• _WHAT TO DO_
Where the entries below show "Click the A$200.00 price on Air Force 1", begin there and print that line and all following lines exactly, through the last, omitting pictures.

• _SUPPLIED RECORDS_
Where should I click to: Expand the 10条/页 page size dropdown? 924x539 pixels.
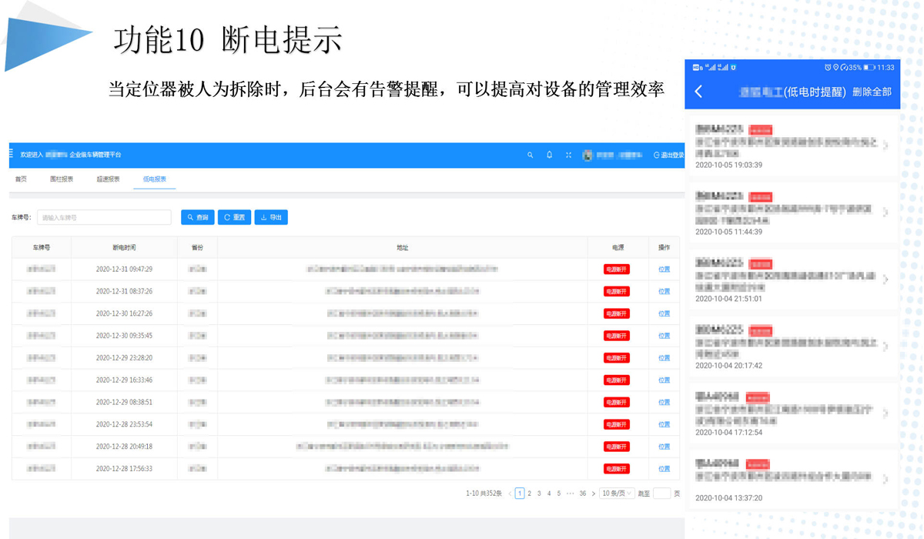click(618, 494)
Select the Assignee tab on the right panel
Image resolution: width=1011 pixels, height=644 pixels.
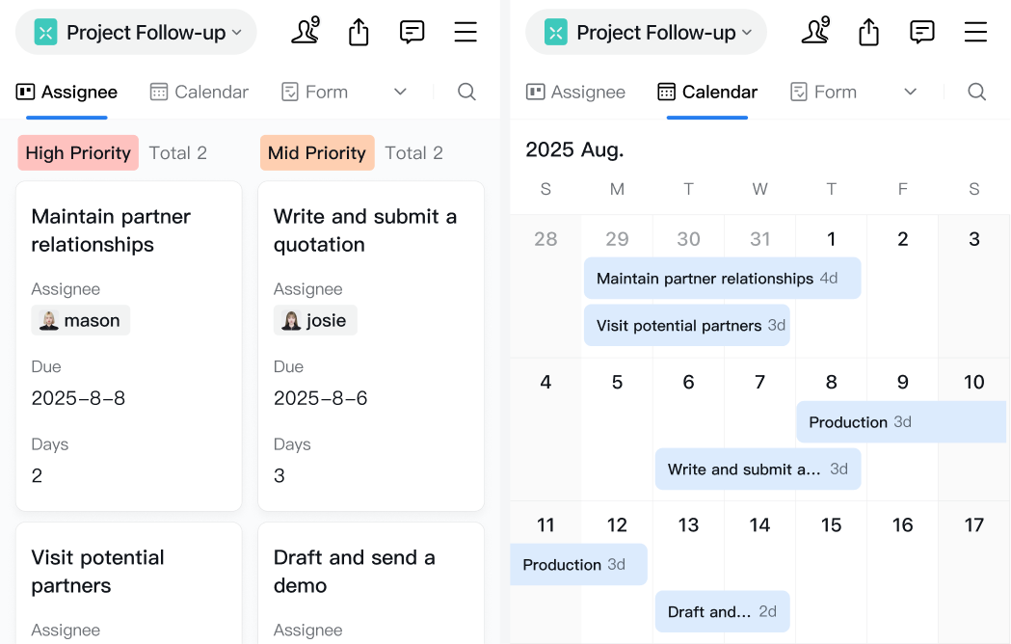(x=575, y=92)
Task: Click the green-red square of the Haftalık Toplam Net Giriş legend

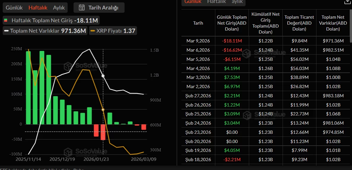Action: click(x=6, y=20)
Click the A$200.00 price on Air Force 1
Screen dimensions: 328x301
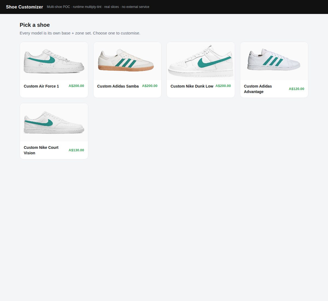pyautogui.click(x=76, y=86)
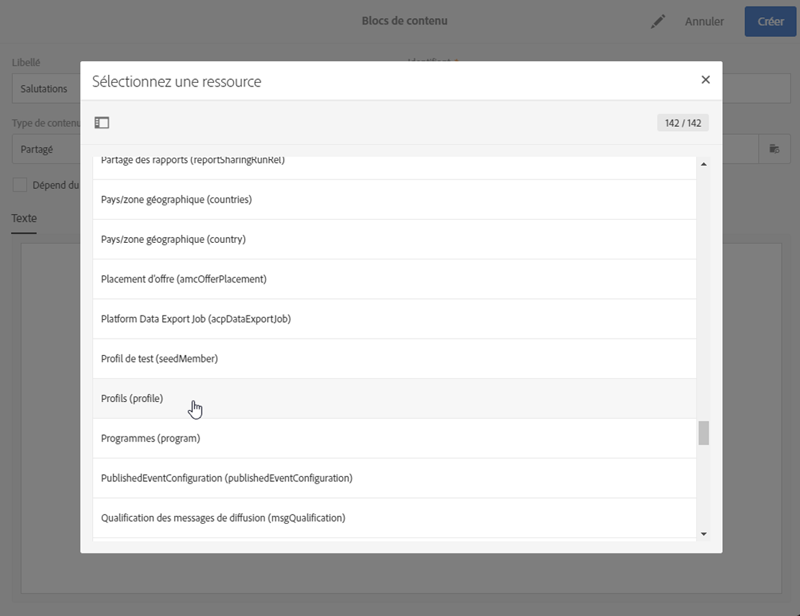The height and width of the screenshot is (616, 800).
Task: Select Programmes (program) resource
Action: (x=150, y=438)
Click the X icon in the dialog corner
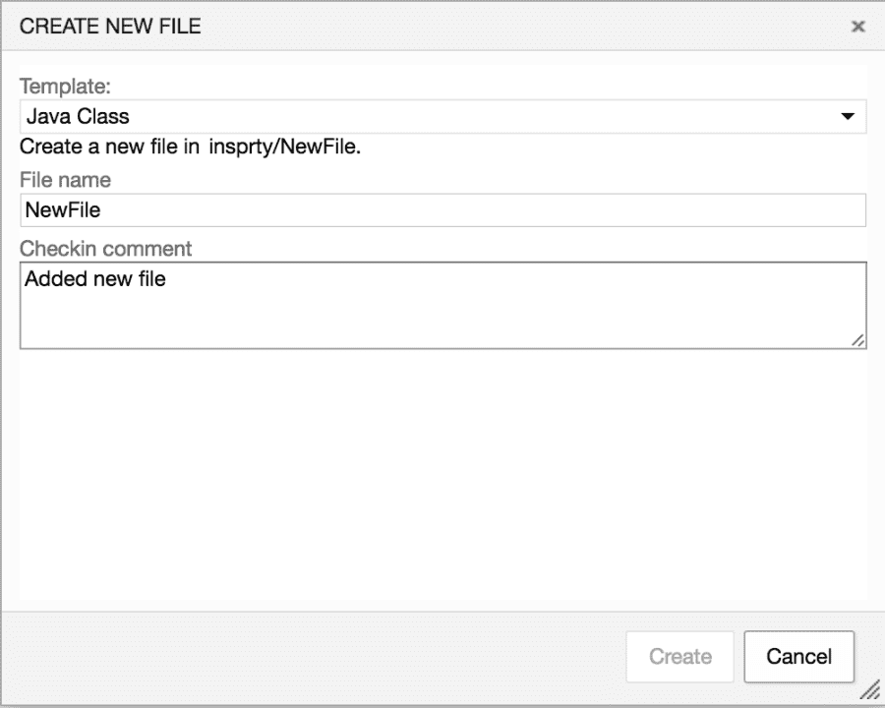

• _RESPONSE_
Click the A$200.00 price on Air Force 1
Screen dimensions: 328x301
pyautogui.click(x=76, y=86)
The height and width of the screenshot is (616, 800).
Task: Select Programmes (program) resource
Action: (x=150, y=438)
Click the X icon in the dialog corner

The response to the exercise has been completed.